There's clear precedent for this information, and gross statistics wouldn't endanger the public. The Justice Department, by law, has to report annually how often they use National Security Letters, obtain espionage and terrorism-related FISA wiretaps, as well as more run-of-the-mill phone tracking methods known as trap-and-traces and pen registers.
The nation's court system also makes public every year the number of criminal wiretaps employed by federal, state and local officials.
The carriers could easily be required to be publish detailed data annually and made available to the public.
And the lawmakers can also do the carriers a favor by finally clarifying what protections Americans' data has -- and what the FBI and other law enforcement groups need to do to get the data.
As Voyan McCann, a Sprint vice president, said in a letter to Rep. Edward Markey (D-Massachusetts), it's hard for a mobile phone service provider to know whether it is being properly served, since the legal standard of whether a probable-cause warrant was needed for locational information is murky -- and varies across the country.
"Given the importance of this issue, the competing and at times contradictory legal standards, Sprint believes Congress should clarify the legal requirements for disclosure of all types of location information to law enforcement personnel," McCann wrote wrote (.pdf).
Markey, who co-chairs the Congressional BiPartisan Privacy Caucus, asked the carriers in May for the number of times they supply information to law enforcement, and under what circumstances. Markey released the responses Monday.
The American Civil Liberties Union seized on the revelations too, urging lawmakers to pass the Geolocation Privacy and Surveillance Act, which is pending in the House and Senate. It would require a probable-cause warrant for locational tracking information -- and not leave it up to the whims of judges, prosecutors or the carriers.
"Whether they realize it or not, Americans are carrying tracking devices with them wherever they go. Today's new information makes it clear that law enforcement has carte blanche to follow the trail they leave behind," Christopher Calabrese, the ACLU's legislative counsel, said in a statement.
Warrantless locational tracking of Americans is now a legal battleground following the Supreme Court's decision in January requiring the authorities to obtain a warrant before affixing a GPS device to a vehicle and tracking its every move.
Battling to keep that ruling firewalled to vehicle tracking, the Justice Department claims it needs no warrant to acquire the GPS locational data from a cell phone -- and instead only needs to show that the information sought is "relevant and material" to an investigation.
The Supreme Court said the act of affixing the GPS device to a vehicle amounted to a search. But when the phone -- the GPS device -- is already in somebody's pocket, there's no search and no warrant needed, the government argues, "because there is no trespass or physical intrusion on a customer's cellphone."
The administration also claims that, because the locational data is maintained by a third party, (.pdf) Americans have no expectation that it would be kept private. The Supreme Court has not decided the issue.

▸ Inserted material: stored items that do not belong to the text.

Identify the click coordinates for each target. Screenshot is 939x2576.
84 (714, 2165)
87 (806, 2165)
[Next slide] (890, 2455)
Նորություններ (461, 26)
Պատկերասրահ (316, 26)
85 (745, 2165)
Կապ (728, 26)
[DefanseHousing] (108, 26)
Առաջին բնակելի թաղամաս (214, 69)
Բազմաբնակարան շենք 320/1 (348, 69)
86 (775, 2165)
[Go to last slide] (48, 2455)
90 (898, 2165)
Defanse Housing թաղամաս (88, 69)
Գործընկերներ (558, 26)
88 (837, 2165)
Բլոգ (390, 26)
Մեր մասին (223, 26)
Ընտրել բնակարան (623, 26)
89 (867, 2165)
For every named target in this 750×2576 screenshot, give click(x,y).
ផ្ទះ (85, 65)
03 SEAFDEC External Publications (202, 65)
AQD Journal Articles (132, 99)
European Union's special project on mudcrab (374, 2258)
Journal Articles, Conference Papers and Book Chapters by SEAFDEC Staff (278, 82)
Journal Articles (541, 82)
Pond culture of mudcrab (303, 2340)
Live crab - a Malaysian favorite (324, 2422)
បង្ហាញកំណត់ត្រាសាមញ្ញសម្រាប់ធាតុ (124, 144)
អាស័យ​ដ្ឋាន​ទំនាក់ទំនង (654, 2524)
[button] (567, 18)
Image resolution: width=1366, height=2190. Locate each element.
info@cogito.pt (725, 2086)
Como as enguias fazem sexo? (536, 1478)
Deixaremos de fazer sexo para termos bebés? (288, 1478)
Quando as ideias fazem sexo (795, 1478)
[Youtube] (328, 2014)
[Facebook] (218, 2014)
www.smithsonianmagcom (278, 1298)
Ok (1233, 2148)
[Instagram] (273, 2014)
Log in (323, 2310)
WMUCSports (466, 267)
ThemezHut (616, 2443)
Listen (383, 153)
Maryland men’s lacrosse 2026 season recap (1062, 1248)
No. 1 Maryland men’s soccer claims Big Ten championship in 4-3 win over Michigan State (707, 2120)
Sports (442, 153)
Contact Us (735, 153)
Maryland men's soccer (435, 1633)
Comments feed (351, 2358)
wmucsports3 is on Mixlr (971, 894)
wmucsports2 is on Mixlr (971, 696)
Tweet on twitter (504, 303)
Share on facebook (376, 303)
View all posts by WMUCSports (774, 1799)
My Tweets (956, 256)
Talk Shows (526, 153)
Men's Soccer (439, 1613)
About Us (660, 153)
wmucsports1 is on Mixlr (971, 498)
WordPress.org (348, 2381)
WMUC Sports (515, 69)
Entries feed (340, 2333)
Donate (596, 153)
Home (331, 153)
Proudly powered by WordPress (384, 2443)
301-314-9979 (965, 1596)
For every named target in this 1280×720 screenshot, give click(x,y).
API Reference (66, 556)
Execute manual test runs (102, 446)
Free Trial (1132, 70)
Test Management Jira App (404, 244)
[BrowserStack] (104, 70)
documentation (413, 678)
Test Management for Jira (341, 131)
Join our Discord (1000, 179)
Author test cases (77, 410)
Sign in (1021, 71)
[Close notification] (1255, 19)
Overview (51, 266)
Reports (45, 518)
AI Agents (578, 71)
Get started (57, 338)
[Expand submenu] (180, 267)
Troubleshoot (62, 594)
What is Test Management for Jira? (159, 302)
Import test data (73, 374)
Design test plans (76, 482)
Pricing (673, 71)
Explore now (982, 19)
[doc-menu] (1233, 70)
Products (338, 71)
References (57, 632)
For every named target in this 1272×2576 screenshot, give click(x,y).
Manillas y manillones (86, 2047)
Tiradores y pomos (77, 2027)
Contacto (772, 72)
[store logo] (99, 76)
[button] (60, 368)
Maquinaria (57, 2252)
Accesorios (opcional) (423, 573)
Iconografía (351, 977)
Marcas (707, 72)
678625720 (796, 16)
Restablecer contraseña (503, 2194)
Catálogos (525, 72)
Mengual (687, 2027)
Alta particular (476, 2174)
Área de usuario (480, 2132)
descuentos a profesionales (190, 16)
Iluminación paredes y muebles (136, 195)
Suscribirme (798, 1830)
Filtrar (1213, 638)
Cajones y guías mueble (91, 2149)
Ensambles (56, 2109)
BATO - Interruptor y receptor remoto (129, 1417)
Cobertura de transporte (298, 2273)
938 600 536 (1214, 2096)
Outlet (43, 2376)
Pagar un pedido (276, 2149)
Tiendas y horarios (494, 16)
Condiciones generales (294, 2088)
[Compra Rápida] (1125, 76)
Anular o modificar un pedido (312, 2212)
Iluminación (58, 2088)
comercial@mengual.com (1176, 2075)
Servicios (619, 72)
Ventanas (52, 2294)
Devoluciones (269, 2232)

Congress, however, can and should settle it and require police to get a probable-cause warrant -- which will make it clear to all what legal standards should be followed.
"The lack of clarity in the law has put providers in a tough spot and has put law enforcement in a tough spot and has put consumers in an impossible spot. When nobody knows the rules, because the rules haven't yet been set, nobody wins," Nojeim said.
And unless Markey keeps getting re-elected and demanding the information every year, Americans have no way to know what data is being doled out by their mobile phone provider or how often the government requests it.
That's not a healthy way to run a democracy.